-- DATA follows --

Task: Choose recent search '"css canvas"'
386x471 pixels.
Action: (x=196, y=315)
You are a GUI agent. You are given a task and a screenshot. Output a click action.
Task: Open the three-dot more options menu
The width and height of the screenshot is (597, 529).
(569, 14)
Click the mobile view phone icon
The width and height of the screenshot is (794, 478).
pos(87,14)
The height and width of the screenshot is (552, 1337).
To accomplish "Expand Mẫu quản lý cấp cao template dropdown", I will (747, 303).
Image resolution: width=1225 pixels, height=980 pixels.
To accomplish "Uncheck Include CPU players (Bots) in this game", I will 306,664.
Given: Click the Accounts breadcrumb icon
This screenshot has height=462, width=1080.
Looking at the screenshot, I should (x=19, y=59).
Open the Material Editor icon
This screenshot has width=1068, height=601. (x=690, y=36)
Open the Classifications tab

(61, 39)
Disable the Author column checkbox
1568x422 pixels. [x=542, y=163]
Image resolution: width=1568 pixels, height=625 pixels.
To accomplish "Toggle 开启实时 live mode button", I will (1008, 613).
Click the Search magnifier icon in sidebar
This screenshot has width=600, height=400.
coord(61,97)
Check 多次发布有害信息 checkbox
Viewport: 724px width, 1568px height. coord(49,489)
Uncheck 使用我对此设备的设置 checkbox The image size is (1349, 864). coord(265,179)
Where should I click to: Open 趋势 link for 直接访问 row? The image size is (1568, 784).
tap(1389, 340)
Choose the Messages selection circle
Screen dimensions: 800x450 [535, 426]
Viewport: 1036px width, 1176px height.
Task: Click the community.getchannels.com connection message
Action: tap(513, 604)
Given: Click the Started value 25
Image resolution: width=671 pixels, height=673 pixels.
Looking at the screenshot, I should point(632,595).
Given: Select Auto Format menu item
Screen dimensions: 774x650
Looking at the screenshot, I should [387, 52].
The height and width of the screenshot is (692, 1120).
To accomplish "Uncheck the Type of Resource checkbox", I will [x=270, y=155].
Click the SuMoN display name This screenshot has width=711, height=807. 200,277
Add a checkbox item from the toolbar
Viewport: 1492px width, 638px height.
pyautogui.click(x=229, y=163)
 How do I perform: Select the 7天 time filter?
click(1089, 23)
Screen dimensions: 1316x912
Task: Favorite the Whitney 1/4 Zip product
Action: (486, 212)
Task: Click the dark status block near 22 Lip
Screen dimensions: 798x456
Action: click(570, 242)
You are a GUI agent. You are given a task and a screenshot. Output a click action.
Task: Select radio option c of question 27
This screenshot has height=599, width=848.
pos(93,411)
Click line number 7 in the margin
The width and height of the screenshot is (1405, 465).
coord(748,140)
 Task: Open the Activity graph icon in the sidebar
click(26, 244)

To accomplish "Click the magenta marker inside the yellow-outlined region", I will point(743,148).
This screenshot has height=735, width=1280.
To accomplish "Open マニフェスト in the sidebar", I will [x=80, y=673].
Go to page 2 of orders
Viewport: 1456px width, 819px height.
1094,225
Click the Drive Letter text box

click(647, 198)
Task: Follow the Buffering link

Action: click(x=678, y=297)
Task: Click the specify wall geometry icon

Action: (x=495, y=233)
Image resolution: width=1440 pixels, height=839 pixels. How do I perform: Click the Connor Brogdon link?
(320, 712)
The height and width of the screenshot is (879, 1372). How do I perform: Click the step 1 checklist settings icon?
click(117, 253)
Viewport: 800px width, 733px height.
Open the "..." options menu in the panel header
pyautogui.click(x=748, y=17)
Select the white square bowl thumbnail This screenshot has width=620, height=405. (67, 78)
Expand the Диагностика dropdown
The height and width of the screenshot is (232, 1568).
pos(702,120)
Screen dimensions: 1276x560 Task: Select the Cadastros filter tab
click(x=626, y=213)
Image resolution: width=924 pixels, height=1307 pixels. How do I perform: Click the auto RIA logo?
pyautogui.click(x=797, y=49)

-- DATA concluded --

INSTRUCTIONS TO FOLLOW — Filter the entries down to the lines with the word "Expand" in them.

RESPONSE —
To accomplish "Expand Mẫu quản lý cấp cao template dropdown", I will (747, 303).
Expand the Диагностика dropdown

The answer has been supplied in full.